- Born: 26 October 1995 (age 30) Malang, Indonesia
- Citizenship: Indonesian
- Occupations: Singer; Actor;
- Years active: 2000–present
- Height: 180 cm (71 in)

= Ciccio Manassero =

Indonesian singer and actor (born 1995)

Massimiliano Manassero (born 26 October 1995) is an Indonesian actor and former child singer.

==Early life==
Manassero was born in Malang to an Italian father Cesare and Indonesian mother Sabrina Marianti. Through his father, Manassero grew up supporting Inter Milan from when he was four years old. Manassero graduated from London School of Public Relations (LSPR). He is a Christian.

==Career==
Manassero began his career as a child singer in 2000 with the song "Kebelet Pipis" composed by Papa T. Bob. Initially, he almost gave up after growing tiredness in the entertainment industry, wanting to live a normal life. However, Manassero began reigniting his entertainment passion at the age of 17.

* _Source information_
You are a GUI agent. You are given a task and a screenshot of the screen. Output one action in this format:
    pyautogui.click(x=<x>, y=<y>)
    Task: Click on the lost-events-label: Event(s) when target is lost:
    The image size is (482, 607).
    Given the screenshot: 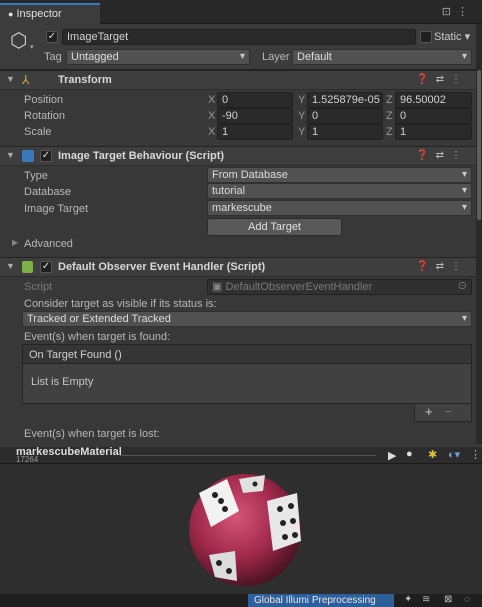 What is the action you would take?
    pyautogui.click(x=92, y=434)
    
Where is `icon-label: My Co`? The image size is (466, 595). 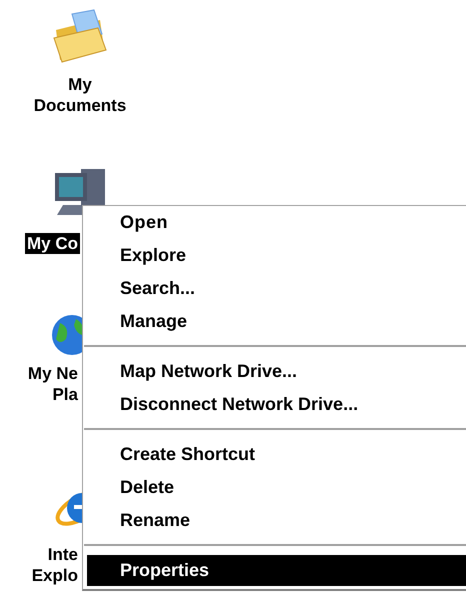 icon-label: My Co is located at coordinates (52, 244).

* _Tasks for this exercise_
**A.** According to the Ciccio Manassero text, which school did Manassero graduate from?
**B.** Rewrite the Ciccio Manassero text starting with "- Born: 26 October" and going on through "180 cm (71 in)", with "Malang" changed to "Surabaya".
The lines play no part in what comes next.

* _Task-by-task answers_
**A.** He graduated from the London School of Public Relations (LSPR).

**B.**
- Born: 26 October 1995 (age 30) Surabaya, Indonesia
- Citizenship: Indonesian
- Occupations: Singer; Actor;
- Years active: 2000–present
- Height: 180 cm (71 in)